Given data Start Marker

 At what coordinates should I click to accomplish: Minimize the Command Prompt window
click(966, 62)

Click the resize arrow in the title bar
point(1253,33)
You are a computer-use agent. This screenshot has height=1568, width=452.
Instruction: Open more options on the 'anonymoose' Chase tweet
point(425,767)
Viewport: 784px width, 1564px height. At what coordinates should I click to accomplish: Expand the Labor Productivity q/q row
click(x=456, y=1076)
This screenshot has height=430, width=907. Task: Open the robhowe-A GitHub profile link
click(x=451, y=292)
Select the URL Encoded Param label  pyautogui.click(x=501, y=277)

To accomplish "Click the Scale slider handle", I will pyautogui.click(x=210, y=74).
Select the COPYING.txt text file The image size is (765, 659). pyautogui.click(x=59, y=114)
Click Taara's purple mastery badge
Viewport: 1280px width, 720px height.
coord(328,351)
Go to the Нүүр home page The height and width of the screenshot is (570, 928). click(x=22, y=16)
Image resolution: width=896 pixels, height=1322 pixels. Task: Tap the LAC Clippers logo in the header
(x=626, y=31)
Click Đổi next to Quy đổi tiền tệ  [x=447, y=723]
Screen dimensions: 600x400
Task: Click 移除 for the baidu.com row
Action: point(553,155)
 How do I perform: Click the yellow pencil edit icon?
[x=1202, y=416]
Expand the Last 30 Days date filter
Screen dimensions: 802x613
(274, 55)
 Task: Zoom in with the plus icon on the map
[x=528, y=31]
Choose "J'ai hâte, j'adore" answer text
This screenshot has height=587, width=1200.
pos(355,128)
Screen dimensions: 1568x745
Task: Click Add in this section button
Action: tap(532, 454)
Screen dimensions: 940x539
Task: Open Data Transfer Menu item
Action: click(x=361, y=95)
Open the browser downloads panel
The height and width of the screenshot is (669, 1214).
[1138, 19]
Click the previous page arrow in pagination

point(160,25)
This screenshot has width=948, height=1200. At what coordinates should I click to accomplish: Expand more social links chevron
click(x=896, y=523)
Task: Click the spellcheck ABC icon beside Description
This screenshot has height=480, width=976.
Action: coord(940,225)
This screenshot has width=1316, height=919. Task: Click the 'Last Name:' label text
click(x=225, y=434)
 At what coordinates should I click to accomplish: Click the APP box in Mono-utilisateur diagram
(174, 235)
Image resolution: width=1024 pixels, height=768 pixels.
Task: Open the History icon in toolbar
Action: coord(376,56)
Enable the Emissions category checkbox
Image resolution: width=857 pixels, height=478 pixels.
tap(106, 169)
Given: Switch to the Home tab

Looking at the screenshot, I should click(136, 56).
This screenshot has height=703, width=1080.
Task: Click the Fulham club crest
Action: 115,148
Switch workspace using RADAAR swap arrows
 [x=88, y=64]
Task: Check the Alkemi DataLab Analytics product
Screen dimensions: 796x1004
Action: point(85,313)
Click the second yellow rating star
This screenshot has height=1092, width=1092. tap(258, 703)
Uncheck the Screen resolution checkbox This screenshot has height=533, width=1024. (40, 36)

Given data End Marker

Directions:
Copy all lines from the data above that contain the word "pyautogui".

Response for this exercise:
Select the URL Encoded Param label  pyautogui.click(x=501, y=277)
To accomplish "Click the Scale slider handle", I will pyautogui.click(x=210, y=74).
Select the COPYING.txt text file The image size is (765, 659). pyautogui.click(x=59, y=114)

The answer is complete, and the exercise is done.